Four Indigenous environmental leaders embark on an extraordinary trans-continental adventure from the Canadian plains to deep into the heart of the Amazonian jungle to unite the peoples of North and South America and deepen the meaning of “Climate Justice.” The Condor & The Eagle documentary offers a glimpse into a developing spiritual renaissance as the film’s four protagonists learn from each other’s long legacy of resistance to colonialism and its extractive economy. Their path through the jungle takes them on an unexpectedly challenging and liberating journey, which will forever change their attachment to the Earth and one another.
Q&A to follow the screening with Mindy Magyar (Mi’kmaq)

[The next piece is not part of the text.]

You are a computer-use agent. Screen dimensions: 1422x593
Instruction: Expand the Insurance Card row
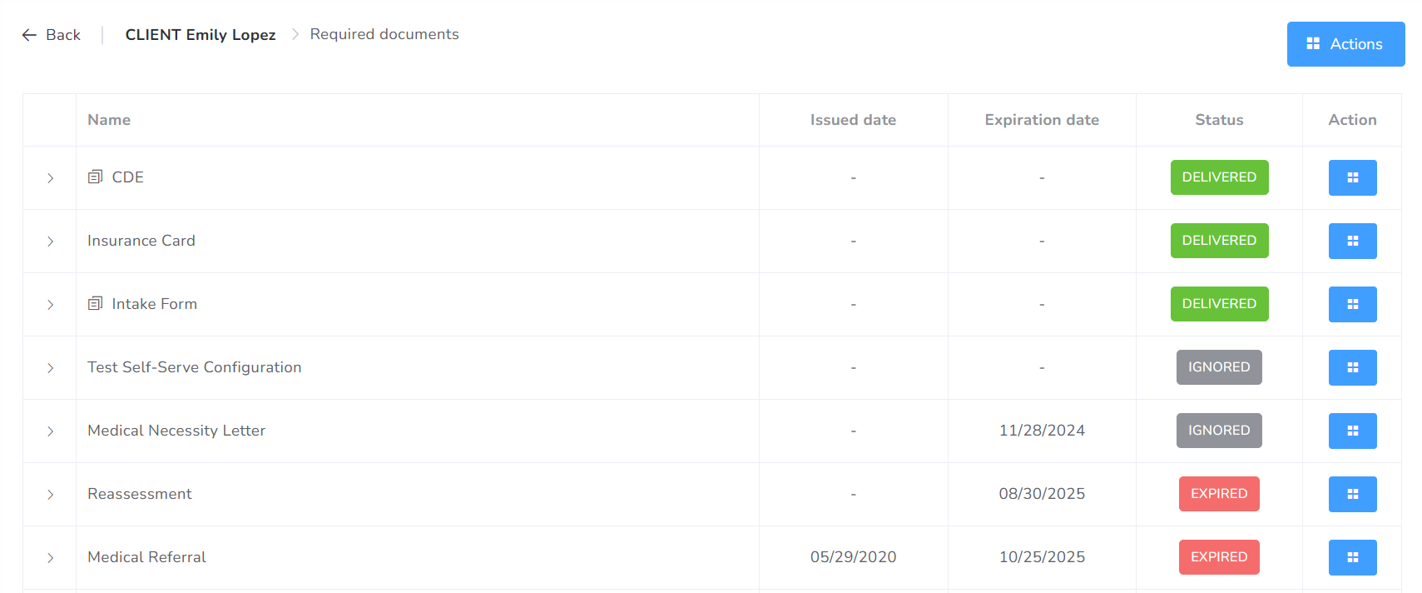click(50, 242)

Mindy Magyar (Mi’kmaq) is an Associate Professor of Industrial Design at Rochester Institute of Technology and board member of Friends of Ganondagan. She considers equity and inclusion as imperatives for global citizenship and sustainability. Her research addresses cultural representation, authorship, appropriation, and literacy. Her critical studio practice also explores the cultural narratives of our constructed landscape, providing further insights into her perspective as a Mi’kmaq woman today.
The Community Partner for this screening is Friends of Ganondagan.
Oscar-winning Editor/Producer Douglas Blush (Mr. Soul, Icarus, 20 Feet From Stardom, The Hunting Ground, The Invisible War) says about The Condor & The Eagle: “This documentary takes the struggle for Climate Justice beyond the standard borders of separate nations and shows a new, larger movement rising up across many Indigenous peoples, using thrilling cinematography, deeply personal stories and the urgency of tomorrow’s headlines. The Condor & The Eagle is both a profound work of climate journalism and an exhilarating, emotional adventure film”.
The Condor & The Eagle brings to light the major role played by Indigenous women in the build-up of the Environmental Justice Movement. They have struggled with feelings of isolation their entire lives and are now discovering the power of their shared voices to bring change to the entire world. When revered Native elder Casey Camp-Horinek traveled to New York in 2014 to lead the People’s Climate March she was met with overwhelming support from the people of her sister nations in North and South America. With the continuous expansion of pipeline projects throughout the Americas these Indigenous women and men represent the last remaining landholders who refuse to sacrifice their territories to transnational oil companies. Their unification in New York first and later in Paris are among many similar and burgeoning initiatives, mostly led by Indigenous women, that have inspired people around the world to rise for the protection of the earth and give life to the climate justice movement.